Lo sviluppo sostenibile
Alunne e alunni saranno formati su educazione ambientale, conoscenza e tutela del patrimonio e del territorio, tenendo conto degli obiettivi dell’Agenda 2030 dell’ONU. Rientreranno in questo asse anche l’educazione alla salute, la tutela dei beni comuni, principi di protezione civile. La sostenibilità entrerà, così, negli obiettivi di apprendimento.
Cittadinanza digitale
A studentesse e studenti saranno dati gli strumenti per utilizzare consapevolmente e responsabilmente i nuovi mezzi di comunicazione e gli strumenti digitali. In un’ottica di sviluppo del pensiero critico, sensibilizzazione rispetto ai possibili rischi connessi all’uso dei social media e alla navigazione in Rete, contrasto del linguaggio dell’odio.
Nella scuola dell’infanzia, si dovrà prevedere, attraverso il gioco e le attività educative e didattiche, la sensibilizzazione delle bambine e dei bambini a concetti di base come la conoscenza e il rispetto delle differenze proprie e altrui, la consapevolezza delle affinità, il concetto di salute e di benessere. Ci saranno apposite misure di accompagnamento e supporto per docenti e dirigenti scolastici.
“In questi giorni - ricorda la Ministra Lucia Azzolina - stiamo lavorando senza sosta alle Linee guida per la riapertura delle scuole nel prossimo mese di settembre, un lavoro complesso che stiamo portando avanti con gli stakeholder della scuola, con le Regioni e gli Enti locali e che chiuderemo questa settimana. So che sono molto attese. Stiamo tutti collaborando per il bene dei nostri studenti. Ma la riapertura - sottolinea - non è fatta solo di misure di sicurezza e di prevenzione del contagio. Stiamo guardando anche oltre. Dal prossimo settembre, troverà applicazione la legge sull’Educazione Civica. Vogliamo che le scuole siano preparate”.

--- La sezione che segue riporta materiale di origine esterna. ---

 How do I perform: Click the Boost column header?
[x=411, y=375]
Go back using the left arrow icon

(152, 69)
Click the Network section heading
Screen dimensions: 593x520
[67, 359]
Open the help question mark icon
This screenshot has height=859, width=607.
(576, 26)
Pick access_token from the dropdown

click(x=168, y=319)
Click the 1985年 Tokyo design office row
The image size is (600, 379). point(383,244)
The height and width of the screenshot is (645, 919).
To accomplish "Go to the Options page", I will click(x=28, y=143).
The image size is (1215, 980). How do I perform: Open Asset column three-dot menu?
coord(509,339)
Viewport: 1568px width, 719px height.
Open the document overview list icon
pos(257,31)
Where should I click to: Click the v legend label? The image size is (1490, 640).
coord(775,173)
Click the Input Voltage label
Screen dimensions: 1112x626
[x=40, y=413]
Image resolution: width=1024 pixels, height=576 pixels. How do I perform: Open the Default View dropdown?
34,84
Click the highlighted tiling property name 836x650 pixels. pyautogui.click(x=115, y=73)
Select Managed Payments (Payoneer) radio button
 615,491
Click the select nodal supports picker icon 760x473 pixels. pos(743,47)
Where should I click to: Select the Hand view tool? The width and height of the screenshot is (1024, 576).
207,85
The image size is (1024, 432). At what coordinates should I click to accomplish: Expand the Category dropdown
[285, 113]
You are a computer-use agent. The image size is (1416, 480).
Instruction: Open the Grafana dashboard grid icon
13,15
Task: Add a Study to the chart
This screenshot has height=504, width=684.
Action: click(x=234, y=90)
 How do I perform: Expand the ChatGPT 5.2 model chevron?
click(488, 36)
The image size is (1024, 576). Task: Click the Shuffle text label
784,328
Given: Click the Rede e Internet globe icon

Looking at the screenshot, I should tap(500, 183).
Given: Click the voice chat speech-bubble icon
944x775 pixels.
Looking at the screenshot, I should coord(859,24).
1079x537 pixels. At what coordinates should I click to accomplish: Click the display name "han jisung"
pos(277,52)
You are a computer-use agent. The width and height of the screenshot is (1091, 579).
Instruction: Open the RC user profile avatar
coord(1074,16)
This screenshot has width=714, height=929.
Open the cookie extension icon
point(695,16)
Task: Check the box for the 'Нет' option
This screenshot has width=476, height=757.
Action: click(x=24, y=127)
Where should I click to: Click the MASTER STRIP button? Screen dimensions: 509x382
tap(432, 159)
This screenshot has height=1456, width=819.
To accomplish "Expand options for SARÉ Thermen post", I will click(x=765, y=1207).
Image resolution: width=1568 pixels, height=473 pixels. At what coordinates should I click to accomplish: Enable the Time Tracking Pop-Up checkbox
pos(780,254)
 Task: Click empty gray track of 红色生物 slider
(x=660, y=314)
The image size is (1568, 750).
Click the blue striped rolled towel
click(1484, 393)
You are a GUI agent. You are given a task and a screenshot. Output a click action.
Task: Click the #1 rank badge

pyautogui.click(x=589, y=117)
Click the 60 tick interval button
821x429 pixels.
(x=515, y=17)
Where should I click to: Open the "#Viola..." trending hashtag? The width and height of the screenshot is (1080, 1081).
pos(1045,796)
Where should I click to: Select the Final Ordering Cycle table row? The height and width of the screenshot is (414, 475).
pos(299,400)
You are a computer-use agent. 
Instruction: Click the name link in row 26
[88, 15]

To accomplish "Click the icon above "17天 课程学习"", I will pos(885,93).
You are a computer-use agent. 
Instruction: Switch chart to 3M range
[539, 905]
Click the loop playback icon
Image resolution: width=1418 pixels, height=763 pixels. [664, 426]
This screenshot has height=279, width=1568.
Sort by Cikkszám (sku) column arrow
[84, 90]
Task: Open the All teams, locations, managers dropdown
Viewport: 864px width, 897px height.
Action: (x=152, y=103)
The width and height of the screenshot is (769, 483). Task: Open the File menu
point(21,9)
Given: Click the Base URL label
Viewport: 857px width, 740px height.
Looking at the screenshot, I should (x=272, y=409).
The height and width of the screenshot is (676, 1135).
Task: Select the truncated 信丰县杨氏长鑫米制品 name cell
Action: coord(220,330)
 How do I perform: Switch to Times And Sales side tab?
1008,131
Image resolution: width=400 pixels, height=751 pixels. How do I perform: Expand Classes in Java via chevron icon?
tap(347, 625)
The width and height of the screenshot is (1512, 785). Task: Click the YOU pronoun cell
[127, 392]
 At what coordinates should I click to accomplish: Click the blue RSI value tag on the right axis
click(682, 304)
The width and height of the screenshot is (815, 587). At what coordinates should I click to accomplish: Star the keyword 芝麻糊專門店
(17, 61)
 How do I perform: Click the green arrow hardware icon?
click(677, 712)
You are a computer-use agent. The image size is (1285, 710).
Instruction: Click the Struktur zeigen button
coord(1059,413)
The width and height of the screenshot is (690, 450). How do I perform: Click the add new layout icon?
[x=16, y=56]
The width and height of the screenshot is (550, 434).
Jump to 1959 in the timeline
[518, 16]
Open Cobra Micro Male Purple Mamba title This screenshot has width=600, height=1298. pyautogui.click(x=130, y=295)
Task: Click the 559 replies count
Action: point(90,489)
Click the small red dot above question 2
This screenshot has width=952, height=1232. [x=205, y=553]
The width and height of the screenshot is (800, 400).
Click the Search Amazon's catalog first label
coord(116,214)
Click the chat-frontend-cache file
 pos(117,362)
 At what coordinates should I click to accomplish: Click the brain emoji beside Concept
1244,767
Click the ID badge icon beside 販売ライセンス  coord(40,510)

L’obiettivo è fare in modo che “le ragazze e i ragazzi, fin da piccoli, possano imparare principi come il rispetto dell’altro e dell’ambiente che li circonda, utilizzino linguaggi e comportamenti appropriati quando sono sui social media o navigano in rete. Realizzare questo documento e inviarlo alle scuole è un atto non solo amministrativo, ma anche profondamente simbolico. Ci dice che l’avvio del nuovo anno scolastico sarà non solo il momento del ritorno in classe, ma anche l’inizio di un nuovo cammino per portare la scuola nel futuro, rendendola più moderna, sostenibile, ancora più inclusiva. Essenziale sarà anche la formazione degli insegnanti, sarà quindi una delle priorità su cui lavoreremo per l’avvio del nuovo anno scolastico - aggiunge la Ministra -. Solo così le difficoltà che stiamo affrontando a causa della pandemia saranno non solo un ostacolo da superare, ma un’occasione di miglioramento, uno stimolo a guardare avanti, per tutti” conclude.